Mixing with Mixon: 13 Factors for Identifying Debt versus Equity

By Rob Sanders, CFA, CFE

Companies control and benefit from assets. The assets are financed through advances of debt (borrowing) or equity (owner contributions).[1] Disputes can arise as to the character of a transaction as debt or equity, requiring a comprehensive analysis to resolve.

Why does it matter whether a transaction is debt or equity? Reasons include differences in tax treatment, priority of claim in bankruptcy, and level of control in the company.

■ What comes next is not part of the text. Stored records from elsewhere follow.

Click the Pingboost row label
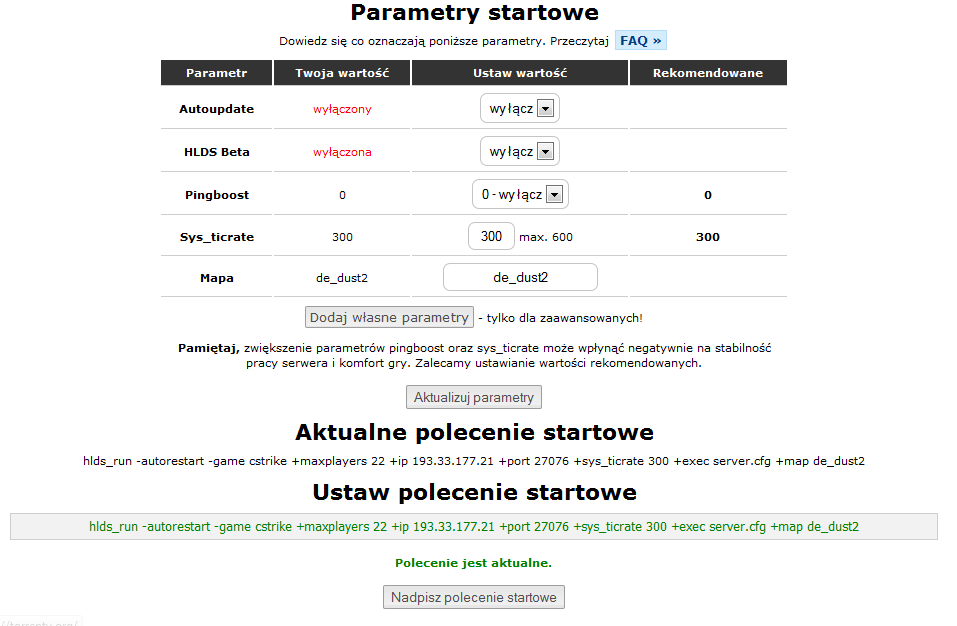point(216,195)
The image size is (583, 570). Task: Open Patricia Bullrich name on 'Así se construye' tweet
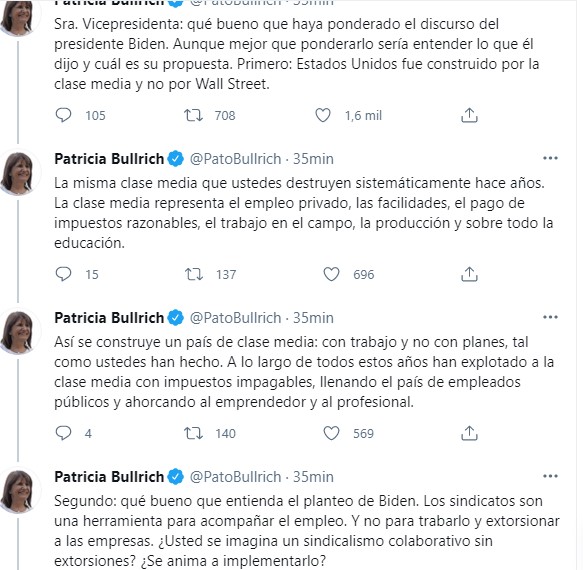109,318
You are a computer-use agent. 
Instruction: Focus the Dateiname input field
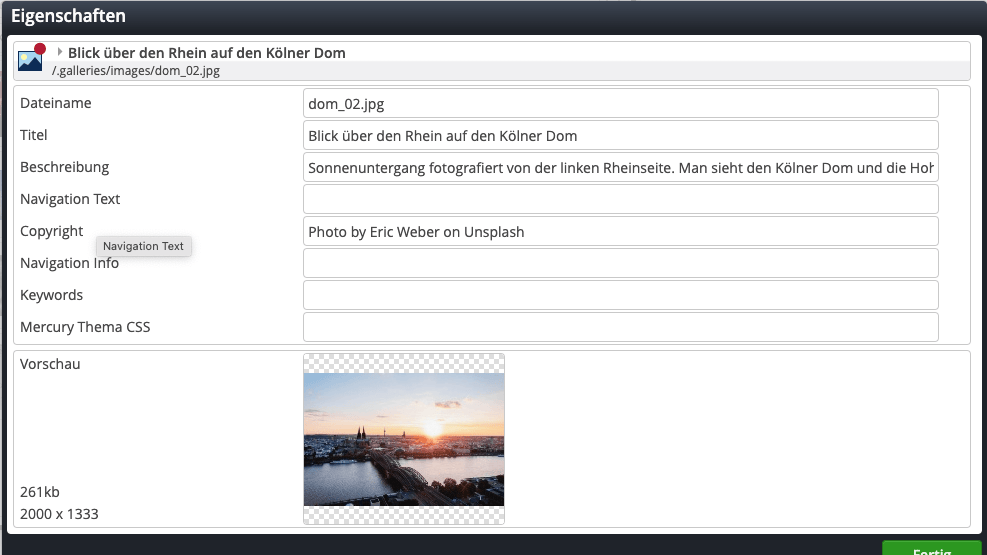[x=620, y=103]
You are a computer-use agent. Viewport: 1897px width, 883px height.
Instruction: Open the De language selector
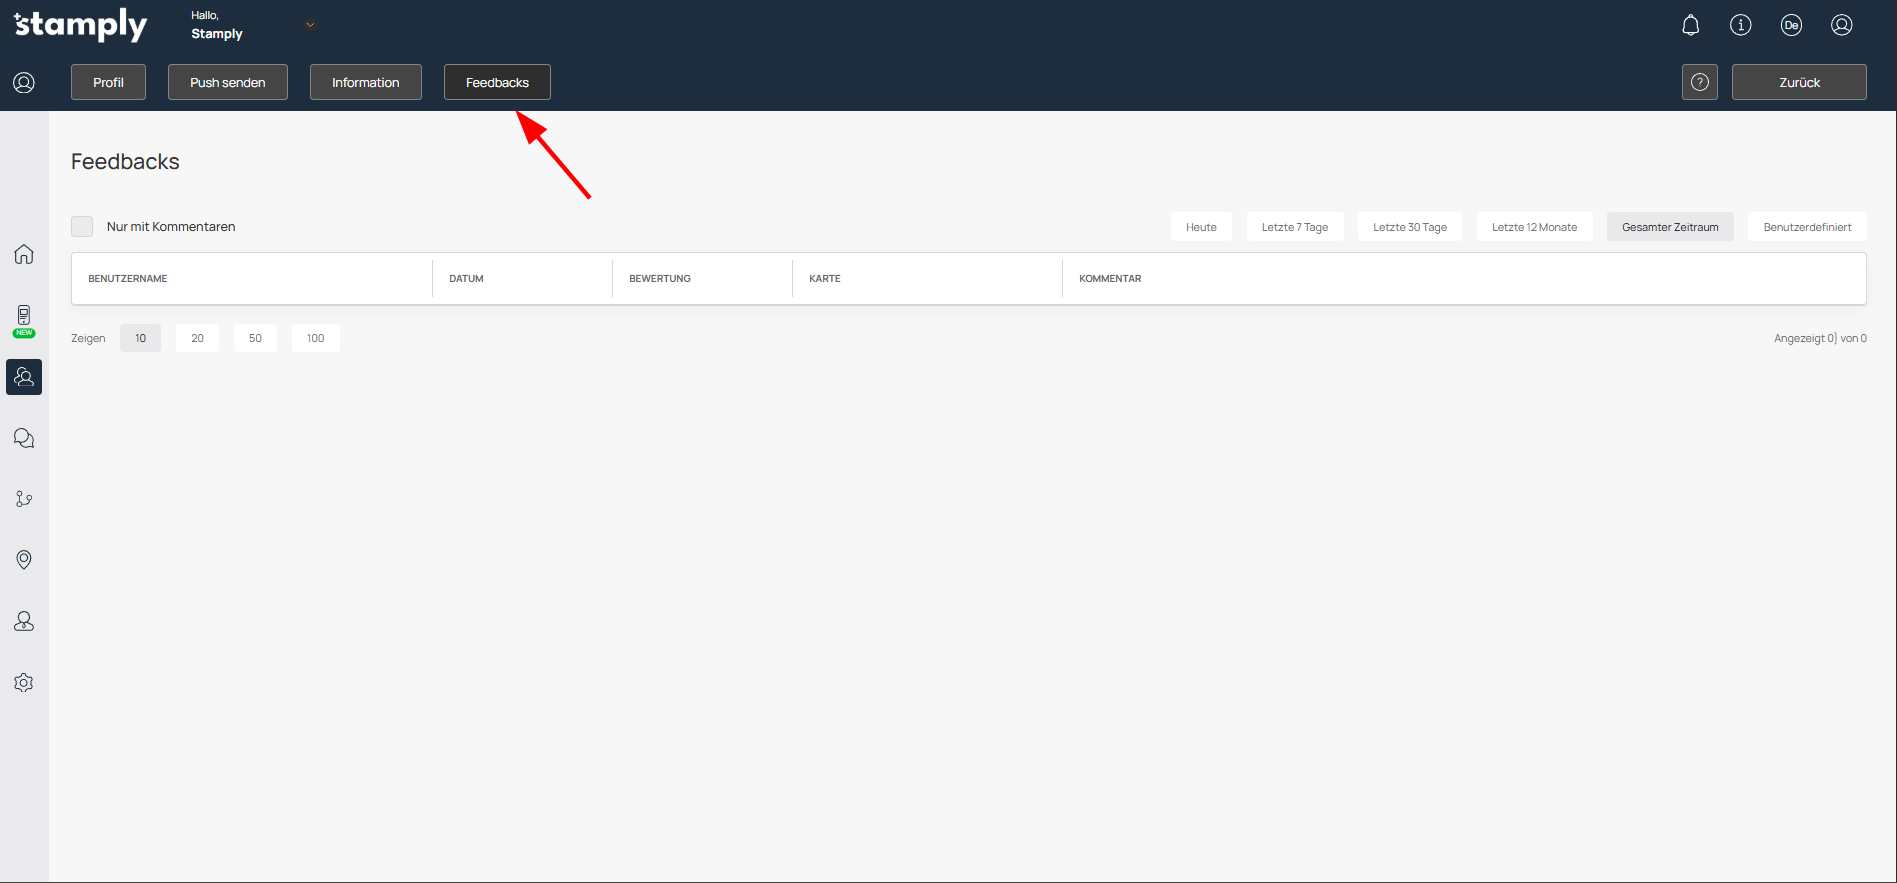(1791, 25)
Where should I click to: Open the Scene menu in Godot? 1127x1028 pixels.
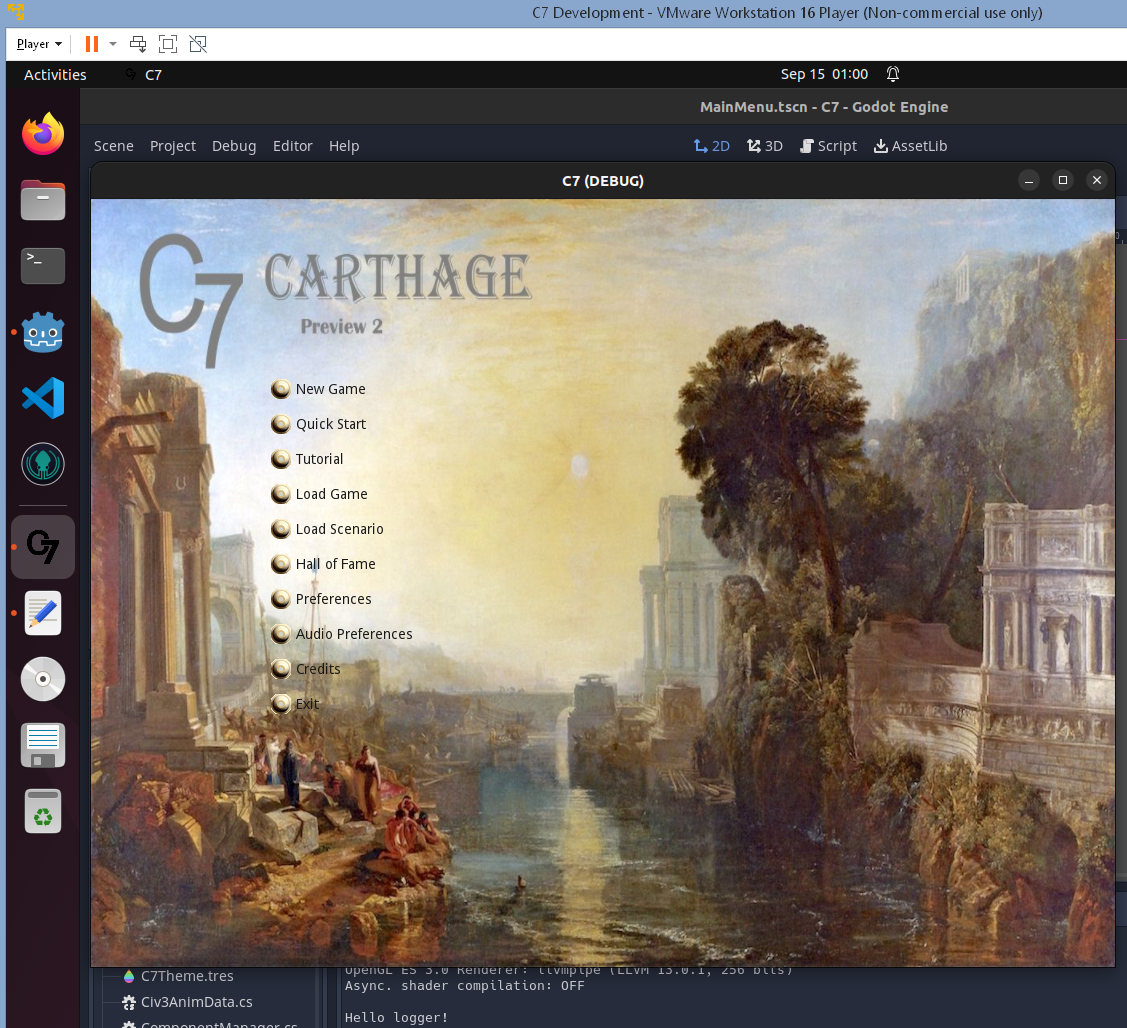tap(113, 145)
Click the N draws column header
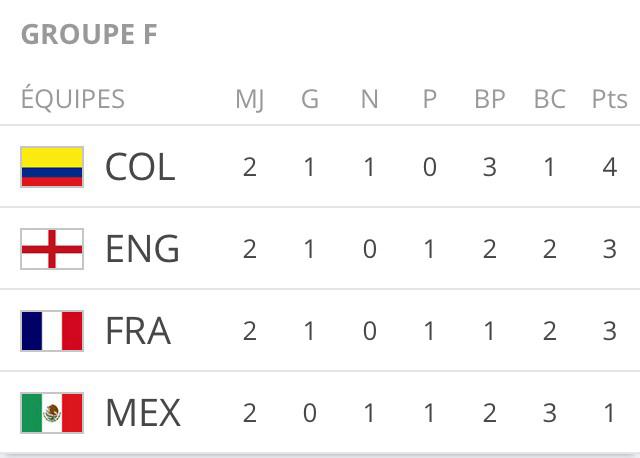 pos(370,99)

When we are asked to help with the debt or equity determination as analysts, we often look to the seminal case Mixon Estate v. United States (5th Circuit, 1972).[2] In the Mixon Case, the court considered 13 different factors (the “Mixon Factors”), which are listed in the table below. The factors do not all carry equal weight, nor is any single factor controlling.

Mixon Factors
1 The names given to the certificates evidencing the indebtedness
2 The presence or absence of a fixed maturity date
3 The source of payments
4 The right to enforce payment of principal and interest
5 Participation in management flowing as a result
6 The status of the contribution in relation to regular corporate creditors
7 The intent of the parties
8 “Thin” or adequate capitalization
9 Identity of interest between creditor and stockholder
10 Source of interest payments
11 The ability of the corporation to obtain loans from outside lending institutions
12 The extent to which the advance was used to acquire capital assets
13 The failure of the debtor to repay on the due date or to seek a postponement


The analyst considers each of the Mixon Factors as applied to the specific facts and circumstances of the matter. The table below includes some examples.

Factor Example indicating:
Debt Equity
1 Names Issuance of a bond, debenture, promissory note Stock certificate, lack of any certificate
2 Fixed maturity date Re-payment required (or expressly contemplated) on a fixed date No fixed date
3 Source of repayments Repaid through more debt Repaid from retained corporate earnings
4 Right to enforce payment Legal obligation to repay Discretion whether to repay
5 Participation in management No increase in participation Increase in participation or voting
6 Priority compared to regular corporate creditors Liens, contractual priority No priority
7 Intent of the parties If objective intent is unclear, consider if subjective intent indicates debt If objective intent is unclear, consider if subjective intent indicates equity
8 “Thin” or adequate capitalization Other sources of cash available High debt-to-equity-ratio, funds used to start up business
9 Identity of interest between creditor and stockholder Advances by stockholders are sharply disproportionate from stock ownership Advances by stockholders in proportion to stock ownership
10 Source of interest payments Parties agree to provision for payment of interest on the advance No insistence on interest payments
11 Ability to borrow from outside lenders Reasonable outside lenders would provide loan funding No reasonable possibility of outside lender money
12 Acquire capital assets Funds used for temporary purposes with reasonably determinable time period Capital investment made lacking assurance of repayment
13 Failure of the debtor to repay or postpone Repayment made or extension agreed to prior to maturity date Repayment date passes with no communication


Ultimately, the analyst must conclude whether debt or equity is indicated based on all the facts and circumstances. The analyst determines debt or equity from an accounting standpoint and does not draw a legal conclusion.

[1] As described in FASB’s Concept Statement No. 8, assets can also be thought of as the present right to an economic benefit, liabilities (including debt) are an obligation to transfer an economic benefit, and equity is the residual ownership. We discussed the value of accounting definitions in a previous post.

[2] As noted in the Mixon Case, the question of debt or equity has been discussed in numerous court opinions and continues to be an ongoing issue because every dispute involves unique facts and circumstances. Courts do not always use the same exact factors but there is substantial overlap in the factors considered. See from Dixie Dairies Corp. v. Commissioner, 74 T.C. 476 (1980), “… e.g., Estate of Mixon v. United States, 464 F.2d 394, 402 (5th Cir. 1972) (13 factors); A. R. Lantz Co. v. United States, 424 F.2d 1330 (9th Cir. 1970) (11 factors); Fin Hay Realty Co. v. United States, 398 F.2d 694 (3d Cir. 1968) (16 factors); Georgia-Pacific Corp. v. Commissioner, 63 T.C. 790 (1975) (13 factors).”